In a study by Oinonen et al., the median EFS was set at 39 months³¹, while in our group the median has not been achieved yet with a median observation period of 31.5 months. Delarue et al. revealed the same, comparing the BEAM treatment to TBI – the median EFS of patients receiving BEAM was 55 months, whereas the median EFS for the TBI regimen group has not been reached (p = 0.05).¹⁵ This again proves that TBI conditioning regimen is safe and appropriate for ASCT in MCL.

The ASCT performed in line of first line treatment to consolidate the first remission was documented to have a significantly better EFS and OS compared to delayed ASCT.¹¹,³² In our study, the impact of early or late transplantation on OS and EFS was not statistically significant (OS: p = 0.141, HR 0.284, 95% CI HR 0.015–1.82; EFS: p = 0.393, HR 0.497, 95% CI HR 0.057–3.080). That could be due to our relatively small study group and a small proportion of transplantations to consolidate the second or further remissions. Most of our patients were namely transplanted after first line treatment.
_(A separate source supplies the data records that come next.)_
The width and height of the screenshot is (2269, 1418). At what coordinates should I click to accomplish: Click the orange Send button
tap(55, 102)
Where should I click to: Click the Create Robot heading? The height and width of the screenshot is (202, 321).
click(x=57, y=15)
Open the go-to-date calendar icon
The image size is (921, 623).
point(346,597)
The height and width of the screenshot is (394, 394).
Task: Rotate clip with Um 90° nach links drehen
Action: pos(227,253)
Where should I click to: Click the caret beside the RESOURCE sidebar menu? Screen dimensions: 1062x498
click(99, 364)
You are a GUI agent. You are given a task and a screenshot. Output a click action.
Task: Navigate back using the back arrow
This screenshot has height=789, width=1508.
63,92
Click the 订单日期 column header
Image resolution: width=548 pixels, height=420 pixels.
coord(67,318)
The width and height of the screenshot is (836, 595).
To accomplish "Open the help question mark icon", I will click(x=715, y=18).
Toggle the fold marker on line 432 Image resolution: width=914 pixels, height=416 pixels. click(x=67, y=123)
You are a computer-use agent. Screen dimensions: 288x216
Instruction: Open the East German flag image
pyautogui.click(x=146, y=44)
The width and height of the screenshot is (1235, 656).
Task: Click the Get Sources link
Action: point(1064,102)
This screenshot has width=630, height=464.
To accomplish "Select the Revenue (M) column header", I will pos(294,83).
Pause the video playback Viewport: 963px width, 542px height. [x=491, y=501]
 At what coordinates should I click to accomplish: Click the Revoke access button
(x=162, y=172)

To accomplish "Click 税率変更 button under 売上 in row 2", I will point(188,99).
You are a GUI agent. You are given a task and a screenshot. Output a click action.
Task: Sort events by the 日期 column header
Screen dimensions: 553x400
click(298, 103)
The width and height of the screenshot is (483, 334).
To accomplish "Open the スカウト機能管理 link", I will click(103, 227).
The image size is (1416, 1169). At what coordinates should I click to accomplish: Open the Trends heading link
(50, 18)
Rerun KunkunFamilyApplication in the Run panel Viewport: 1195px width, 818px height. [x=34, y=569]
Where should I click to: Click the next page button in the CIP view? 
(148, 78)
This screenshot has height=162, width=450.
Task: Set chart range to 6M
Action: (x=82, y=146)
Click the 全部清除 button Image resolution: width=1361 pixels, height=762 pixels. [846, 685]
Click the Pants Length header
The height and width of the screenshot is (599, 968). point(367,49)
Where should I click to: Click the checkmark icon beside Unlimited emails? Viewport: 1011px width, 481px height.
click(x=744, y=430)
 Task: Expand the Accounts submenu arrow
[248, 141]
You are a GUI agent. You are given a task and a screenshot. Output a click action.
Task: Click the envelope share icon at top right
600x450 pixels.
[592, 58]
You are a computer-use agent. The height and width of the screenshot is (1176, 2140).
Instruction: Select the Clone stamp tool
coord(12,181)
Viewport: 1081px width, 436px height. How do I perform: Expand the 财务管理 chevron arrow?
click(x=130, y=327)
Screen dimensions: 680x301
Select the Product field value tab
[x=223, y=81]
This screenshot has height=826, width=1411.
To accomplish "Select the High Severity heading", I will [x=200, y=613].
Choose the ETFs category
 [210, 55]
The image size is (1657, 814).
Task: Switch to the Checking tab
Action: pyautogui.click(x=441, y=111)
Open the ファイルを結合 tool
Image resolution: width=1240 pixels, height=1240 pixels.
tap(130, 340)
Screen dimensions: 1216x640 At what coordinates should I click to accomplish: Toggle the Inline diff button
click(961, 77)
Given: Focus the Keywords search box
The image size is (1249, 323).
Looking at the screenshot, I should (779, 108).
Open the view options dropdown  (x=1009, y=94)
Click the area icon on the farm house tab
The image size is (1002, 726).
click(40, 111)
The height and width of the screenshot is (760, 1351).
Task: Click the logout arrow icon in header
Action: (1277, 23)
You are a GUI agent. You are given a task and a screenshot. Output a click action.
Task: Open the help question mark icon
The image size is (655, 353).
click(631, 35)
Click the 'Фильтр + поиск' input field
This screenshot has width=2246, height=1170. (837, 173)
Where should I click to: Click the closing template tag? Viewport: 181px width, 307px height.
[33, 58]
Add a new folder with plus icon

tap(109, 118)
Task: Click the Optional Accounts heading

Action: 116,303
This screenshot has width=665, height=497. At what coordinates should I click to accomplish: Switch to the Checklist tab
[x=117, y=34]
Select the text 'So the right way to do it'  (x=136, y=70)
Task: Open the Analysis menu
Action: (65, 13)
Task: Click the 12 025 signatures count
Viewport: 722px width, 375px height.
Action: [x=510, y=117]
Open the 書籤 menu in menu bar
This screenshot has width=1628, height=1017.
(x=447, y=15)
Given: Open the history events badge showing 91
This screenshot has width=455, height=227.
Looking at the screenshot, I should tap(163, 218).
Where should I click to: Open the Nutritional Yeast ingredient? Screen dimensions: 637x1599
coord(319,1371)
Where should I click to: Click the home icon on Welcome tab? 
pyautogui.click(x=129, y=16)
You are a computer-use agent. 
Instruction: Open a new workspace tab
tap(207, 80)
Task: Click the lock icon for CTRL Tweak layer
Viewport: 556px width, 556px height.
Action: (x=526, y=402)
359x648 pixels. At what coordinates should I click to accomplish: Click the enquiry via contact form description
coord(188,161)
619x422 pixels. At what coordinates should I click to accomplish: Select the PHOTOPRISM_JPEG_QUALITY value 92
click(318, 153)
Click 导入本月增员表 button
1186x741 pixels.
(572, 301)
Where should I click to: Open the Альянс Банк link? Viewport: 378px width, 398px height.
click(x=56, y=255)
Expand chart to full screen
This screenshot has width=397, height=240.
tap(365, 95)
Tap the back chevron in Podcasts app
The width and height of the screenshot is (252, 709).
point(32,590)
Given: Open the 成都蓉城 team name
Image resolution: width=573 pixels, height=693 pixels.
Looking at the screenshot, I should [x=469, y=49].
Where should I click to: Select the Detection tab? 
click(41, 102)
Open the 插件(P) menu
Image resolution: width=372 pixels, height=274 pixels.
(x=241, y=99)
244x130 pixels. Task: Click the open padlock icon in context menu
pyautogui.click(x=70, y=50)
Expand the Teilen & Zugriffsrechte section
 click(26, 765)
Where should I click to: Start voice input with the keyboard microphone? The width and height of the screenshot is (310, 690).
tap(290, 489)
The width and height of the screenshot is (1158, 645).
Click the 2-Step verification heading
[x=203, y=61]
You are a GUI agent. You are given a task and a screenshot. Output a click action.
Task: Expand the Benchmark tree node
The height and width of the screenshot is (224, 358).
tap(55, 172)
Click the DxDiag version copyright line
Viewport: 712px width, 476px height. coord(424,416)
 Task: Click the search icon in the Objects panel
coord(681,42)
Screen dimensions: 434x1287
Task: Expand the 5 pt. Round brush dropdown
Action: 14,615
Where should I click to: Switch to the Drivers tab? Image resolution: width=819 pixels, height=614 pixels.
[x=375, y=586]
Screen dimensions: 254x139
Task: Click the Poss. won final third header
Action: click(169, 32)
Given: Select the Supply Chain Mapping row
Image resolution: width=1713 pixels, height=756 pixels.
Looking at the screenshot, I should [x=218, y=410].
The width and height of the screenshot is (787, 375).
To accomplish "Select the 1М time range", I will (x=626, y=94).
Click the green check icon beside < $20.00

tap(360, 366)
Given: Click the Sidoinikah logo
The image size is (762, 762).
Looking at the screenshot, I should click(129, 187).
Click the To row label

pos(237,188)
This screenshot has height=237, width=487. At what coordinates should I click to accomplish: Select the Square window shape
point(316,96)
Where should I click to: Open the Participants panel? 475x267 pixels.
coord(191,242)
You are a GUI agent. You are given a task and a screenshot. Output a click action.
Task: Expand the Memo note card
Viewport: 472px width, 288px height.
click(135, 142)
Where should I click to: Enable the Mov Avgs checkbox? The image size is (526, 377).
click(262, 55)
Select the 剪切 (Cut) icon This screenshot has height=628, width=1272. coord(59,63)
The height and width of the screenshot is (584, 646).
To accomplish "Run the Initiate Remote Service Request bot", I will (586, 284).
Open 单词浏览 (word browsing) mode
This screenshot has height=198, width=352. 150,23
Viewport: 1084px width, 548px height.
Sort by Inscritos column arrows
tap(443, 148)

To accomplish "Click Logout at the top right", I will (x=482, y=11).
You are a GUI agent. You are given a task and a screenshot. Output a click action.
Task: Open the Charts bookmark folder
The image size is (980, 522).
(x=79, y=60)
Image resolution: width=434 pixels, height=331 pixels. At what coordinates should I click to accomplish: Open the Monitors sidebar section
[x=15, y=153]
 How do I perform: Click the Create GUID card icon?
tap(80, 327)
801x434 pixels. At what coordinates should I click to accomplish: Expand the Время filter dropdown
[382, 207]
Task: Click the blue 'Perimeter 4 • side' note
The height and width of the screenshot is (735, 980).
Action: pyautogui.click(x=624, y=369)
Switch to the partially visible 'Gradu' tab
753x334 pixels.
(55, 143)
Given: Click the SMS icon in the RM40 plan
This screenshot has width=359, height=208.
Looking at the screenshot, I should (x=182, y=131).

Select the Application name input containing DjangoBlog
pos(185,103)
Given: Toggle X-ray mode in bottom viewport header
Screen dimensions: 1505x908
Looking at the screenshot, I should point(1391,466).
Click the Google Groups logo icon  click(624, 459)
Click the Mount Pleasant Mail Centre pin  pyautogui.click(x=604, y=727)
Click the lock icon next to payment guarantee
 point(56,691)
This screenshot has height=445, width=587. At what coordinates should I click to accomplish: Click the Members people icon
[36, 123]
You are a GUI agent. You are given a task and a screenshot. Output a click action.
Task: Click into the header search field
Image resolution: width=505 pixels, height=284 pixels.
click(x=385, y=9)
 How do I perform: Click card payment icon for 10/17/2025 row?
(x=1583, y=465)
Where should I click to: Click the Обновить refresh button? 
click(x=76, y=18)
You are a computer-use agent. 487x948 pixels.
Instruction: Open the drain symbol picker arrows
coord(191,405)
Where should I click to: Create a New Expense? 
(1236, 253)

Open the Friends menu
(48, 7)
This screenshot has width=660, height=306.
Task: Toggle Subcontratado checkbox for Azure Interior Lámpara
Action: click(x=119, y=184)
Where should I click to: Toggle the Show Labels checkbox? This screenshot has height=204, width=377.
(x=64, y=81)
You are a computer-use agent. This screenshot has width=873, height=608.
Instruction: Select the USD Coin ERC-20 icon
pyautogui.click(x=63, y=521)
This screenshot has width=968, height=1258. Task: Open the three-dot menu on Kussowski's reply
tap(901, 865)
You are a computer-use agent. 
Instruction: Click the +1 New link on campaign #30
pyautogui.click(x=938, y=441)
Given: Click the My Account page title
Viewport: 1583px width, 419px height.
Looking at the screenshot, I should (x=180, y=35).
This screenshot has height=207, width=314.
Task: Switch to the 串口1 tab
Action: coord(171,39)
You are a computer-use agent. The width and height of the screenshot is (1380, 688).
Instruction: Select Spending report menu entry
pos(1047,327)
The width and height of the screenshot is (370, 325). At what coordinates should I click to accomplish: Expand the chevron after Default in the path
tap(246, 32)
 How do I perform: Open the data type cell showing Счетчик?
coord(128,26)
The TBI regimen has been linked to secondary malignancies, mostly hematological – myelodysplastic syndromes (MDS) and acute myeloid leukemias (AML).^17,26,33-35 The numbers vary among different studies – they range from a 5-year estimated risk of 3.8%¹⁷ to a 7-year cumulative probability of 8.9%³⁴ and a 6-year incidence of 12%.³³ The therapy-related-MDS/therapy-related-AML (t-MDS/t-AML) also depended on amount of radiation used for TBI. In Metayer et al. multicenter case-control study, there was a nonsignificant excess risk of tMDS/ tAML with use of conditioning regimens with TBI, compared with no TBI (relative risk [RR]  =  2.0; 95% CI 0.95–4.18; p  =  0.07). The dose-response analysis, however, revealed that the excess risk was limited to patients receiving TBI doses of 13.2 Gy (RR  =  6.6; p  = 0 .003). Those with lower TBI doses (5–12 Gy) had no evidence of elevated risk of tMDS/tAML.³⁴ Hypotheses on cellular level are that HDT and TBI cause similar cellular and genetic damages as the pre-transplant therapy to the hematopoietic progenitor cells and therefore provide opportunity for causing damage to the stem cells. Reinfusion of peripheral blood progenitor cells with previously damaged DNA can result in clonal abnormal hematopoiesis.³⁵ In this study, we had no hematological malignancies in either of our groups. Even though the number of our patients is relatively small we may assume that TBI with high doses of cyclophosphamide is a safe method of conditioning prior to transplantation in regard of the secondary hematological malignancies.